### What is expected
Your answer must be every line of the data that holds the string "computer".

Stored data entries

Content starts

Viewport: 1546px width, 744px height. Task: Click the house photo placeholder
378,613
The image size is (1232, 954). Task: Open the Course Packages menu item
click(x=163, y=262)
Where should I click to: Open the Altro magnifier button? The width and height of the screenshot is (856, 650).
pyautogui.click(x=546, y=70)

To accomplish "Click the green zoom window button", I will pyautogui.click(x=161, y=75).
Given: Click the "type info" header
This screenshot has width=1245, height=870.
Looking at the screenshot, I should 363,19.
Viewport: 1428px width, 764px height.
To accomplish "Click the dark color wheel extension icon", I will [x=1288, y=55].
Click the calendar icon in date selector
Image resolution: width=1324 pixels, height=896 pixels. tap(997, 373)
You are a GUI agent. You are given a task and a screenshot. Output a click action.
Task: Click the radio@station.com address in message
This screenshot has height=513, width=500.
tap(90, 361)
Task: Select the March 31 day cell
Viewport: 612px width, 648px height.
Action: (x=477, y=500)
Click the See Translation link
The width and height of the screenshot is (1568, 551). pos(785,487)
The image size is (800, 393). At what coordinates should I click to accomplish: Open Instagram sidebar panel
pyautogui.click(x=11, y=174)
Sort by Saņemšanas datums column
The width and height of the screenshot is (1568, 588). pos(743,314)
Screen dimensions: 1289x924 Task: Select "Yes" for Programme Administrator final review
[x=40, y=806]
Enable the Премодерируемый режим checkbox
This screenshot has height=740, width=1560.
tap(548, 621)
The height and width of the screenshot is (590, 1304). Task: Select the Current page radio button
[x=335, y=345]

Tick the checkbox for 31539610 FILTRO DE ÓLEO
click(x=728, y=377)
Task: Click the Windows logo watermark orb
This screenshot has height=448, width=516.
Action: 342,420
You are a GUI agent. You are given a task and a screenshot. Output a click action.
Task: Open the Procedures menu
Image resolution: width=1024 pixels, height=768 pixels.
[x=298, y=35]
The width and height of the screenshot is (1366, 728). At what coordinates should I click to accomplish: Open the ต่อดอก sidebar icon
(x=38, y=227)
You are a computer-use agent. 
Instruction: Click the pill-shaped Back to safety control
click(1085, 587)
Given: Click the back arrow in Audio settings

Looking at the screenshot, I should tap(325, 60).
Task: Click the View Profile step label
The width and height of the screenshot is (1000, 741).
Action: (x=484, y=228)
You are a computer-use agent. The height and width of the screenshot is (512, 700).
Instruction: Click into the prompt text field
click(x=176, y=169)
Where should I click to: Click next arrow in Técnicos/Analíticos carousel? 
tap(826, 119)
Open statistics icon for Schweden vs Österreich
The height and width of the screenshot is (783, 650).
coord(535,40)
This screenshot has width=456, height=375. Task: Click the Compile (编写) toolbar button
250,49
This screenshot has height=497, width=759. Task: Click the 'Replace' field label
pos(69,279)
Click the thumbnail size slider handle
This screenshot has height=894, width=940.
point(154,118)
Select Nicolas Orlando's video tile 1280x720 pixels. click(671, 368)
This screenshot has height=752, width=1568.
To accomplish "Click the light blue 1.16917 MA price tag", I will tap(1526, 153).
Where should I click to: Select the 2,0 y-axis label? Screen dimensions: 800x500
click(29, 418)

Content ends

### Result of this exercise
You are a computer-use agent. 
You are a computer-use agent. The height and width of the screenshot is (512, 700).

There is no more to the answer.